Vladimir en médiation sur le site du Cyclop, Milly-la-Forêt (crédits : Enzo Allavoine)

C’est dans un coin de la forêt de Fontainebleau que mon stage de fin d’études me donne chaque jour rendez-vous. Auteur d’un travail de recherche sur la réception des œuvres d’art installées en milieu naturel, le Cyclop de Jean Tinguely s’annonçait comme un terrain d’étude et de stage idéal.

 

22m50 de haut, 350 tonnes d’acier : telles sont les mensurations de ce géant de la forêt. Une fois appréhendé de l’extérieur, un parcours intérieur de quatre étages attend le visiteur pour lui permettre de découvrir la multitude d’œuvres qui se nichent dans cette archi-sculpture. Jean Tinguely et Niki de Saint-Phalle ont été à la tête de ce chantier pharaonique durant 25 ans, accompagnés d’une douzaine d’amis artistes. Art cinétique, nouveaux réalistes ou encore art brut s’inscrivent dans cette œuvre totale qui convoque (presque) tous les sens du visiteur.
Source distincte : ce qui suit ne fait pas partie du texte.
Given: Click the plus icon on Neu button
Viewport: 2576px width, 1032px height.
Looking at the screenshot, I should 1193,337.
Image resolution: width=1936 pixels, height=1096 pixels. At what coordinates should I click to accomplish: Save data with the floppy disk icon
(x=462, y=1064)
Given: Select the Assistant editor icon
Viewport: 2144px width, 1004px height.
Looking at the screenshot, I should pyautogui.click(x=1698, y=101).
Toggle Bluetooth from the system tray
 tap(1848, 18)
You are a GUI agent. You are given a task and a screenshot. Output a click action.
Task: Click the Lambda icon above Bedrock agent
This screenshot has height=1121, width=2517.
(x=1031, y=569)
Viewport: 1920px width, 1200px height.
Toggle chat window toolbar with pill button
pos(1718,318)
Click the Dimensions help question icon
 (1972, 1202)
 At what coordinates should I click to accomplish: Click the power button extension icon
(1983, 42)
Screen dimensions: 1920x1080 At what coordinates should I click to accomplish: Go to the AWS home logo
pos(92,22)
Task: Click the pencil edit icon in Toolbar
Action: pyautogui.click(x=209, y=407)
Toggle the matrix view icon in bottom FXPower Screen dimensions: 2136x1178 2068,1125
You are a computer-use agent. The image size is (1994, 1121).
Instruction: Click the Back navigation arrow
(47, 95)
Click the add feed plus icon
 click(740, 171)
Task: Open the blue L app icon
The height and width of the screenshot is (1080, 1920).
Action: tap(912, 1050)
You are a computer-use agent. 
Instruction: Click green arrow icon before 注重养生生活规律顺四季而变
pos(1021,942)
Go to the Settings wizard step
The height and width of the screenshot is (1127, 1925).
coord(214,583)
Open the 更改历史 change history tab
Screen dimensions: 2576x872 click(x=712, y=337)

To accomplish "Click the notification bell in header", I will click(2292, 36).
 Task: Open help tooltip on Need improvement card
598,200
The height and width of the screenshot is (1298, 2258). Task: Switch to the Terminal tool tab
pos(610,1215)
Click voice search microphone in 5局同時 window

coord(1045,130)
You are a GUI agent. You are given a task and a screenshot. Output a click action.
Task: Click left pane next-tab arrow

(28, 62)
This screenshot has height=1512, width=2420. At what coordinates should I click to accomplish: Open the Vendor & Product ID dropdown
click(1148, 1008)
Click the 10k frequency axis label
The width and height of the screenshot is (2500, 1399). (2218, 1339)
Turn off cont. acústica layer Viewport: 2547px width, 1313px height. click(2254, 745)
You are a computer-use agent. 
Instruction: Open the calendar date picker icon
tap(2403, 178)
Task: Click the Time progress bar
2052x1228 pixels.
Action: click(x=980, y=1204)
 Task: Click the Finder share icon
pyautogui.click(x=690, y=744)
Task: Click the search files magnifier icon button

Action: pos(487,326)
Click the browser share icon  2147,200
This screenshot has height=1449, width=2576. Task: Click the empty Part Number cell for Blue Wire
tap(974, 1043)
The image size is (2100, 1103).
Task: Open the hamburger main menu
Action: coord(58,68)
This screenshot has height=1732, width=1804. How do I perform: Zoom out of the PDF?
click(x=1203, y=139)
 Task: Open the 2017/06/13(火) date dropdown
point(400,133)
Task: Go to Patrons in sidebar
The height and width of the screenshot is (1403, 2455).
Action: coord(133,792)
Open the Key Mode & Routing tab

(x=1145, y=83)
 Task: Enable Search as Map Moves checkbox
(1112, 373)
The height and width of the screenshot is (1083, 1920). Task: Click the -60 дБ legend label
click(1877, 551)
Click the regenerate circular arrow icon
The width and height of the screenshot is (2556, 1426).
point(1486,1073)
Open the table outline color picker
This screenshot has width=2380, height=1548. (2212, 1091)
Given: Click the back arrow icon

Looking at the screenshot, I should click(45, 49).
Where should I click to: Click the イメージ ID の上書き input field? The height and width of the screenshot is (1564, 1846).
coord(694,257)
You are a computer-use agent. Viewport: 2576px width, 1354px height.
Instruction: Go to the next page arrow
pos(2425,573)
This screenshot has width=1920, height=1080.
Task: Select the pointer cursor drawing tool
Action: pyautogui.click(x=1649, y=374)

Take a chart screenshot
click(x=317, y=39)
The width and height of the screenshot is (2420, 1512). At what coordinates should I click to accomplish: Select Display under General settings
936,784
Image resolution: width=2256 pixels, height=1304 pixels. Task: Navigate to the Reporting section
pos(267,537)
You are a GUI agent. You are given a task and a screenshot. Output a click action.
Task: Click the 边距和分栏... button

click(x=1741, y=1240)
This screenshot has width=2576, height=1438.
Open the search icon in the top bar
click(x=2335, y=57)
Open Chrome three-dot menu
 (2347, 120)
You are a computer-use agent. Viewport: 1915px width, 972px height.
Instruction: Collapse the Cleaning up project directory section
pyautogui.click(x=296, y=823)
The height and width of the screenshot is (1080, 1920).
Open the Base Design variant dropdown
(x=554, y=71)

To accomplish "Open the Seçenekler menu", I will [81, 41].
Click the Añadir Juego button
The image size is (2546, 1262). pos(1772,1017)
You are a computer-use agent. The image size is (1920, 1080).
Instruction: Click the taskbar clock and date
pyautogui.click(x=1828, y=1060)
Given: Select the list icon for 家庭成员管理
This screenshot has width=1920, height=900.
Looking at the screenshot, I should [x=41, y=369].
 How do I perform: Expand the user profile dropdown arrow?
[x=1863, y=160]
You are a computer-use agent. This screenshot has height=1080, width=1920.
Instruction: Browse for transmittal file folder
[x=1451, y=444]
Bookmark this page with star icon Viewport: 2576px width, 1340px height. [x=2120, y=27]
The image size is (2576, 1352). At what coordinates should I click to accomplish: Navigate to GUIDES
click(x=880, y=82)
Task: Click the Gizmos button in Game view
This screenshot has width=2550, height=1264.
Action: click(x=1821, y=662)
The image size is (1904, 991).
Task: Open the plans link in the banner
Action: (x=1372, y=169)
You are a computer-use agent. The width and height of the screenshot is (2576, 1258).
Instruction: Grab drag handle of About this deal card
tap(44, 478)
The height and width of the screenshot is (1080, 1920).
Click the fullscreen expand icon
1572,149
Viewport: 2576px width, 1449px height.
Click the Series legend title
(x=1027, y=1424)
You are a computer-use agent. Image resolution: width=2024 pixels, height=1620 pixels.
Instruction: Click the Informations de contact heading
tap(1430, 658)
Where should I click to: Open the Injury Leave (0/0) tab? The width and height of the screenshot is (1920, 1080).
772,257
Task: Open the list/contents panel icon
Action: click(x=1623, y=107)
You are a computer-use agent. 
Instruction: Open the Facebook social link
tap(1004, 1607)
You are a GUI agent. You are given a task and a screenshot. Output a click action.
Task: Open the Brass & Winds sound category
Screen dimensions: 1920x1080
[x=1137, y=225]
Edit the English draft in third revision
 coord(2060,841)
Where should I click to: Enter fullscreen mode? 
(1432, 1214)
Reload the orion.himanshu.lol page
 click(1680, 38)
Depuis quelques années, le Cyclop n’est plus seul dans sa clairière. Chaque saison, il accueille en résidence des artistes qui proposent des installations in situ. C’est à ce titre que l’association du Cyclop m’a recruté. Faire la médiation de ces œuvres est ma mission principale. Le contact avec les artistes me permet de m’imprégner de leur démarche. Ainsi je peux ensuite échanger avec le public, mais aussi concevoir des supports de communication à destination des interfaces numériques (newsletter, réseaux sociaux…). Le renfort apporté à l’équipe saisonnière m’a également permis de réaliser des visites du Cyclop auprès du public scolaire. Prochain objectif : la réalisation d’un livret à destination des enfants de moins de huit ans.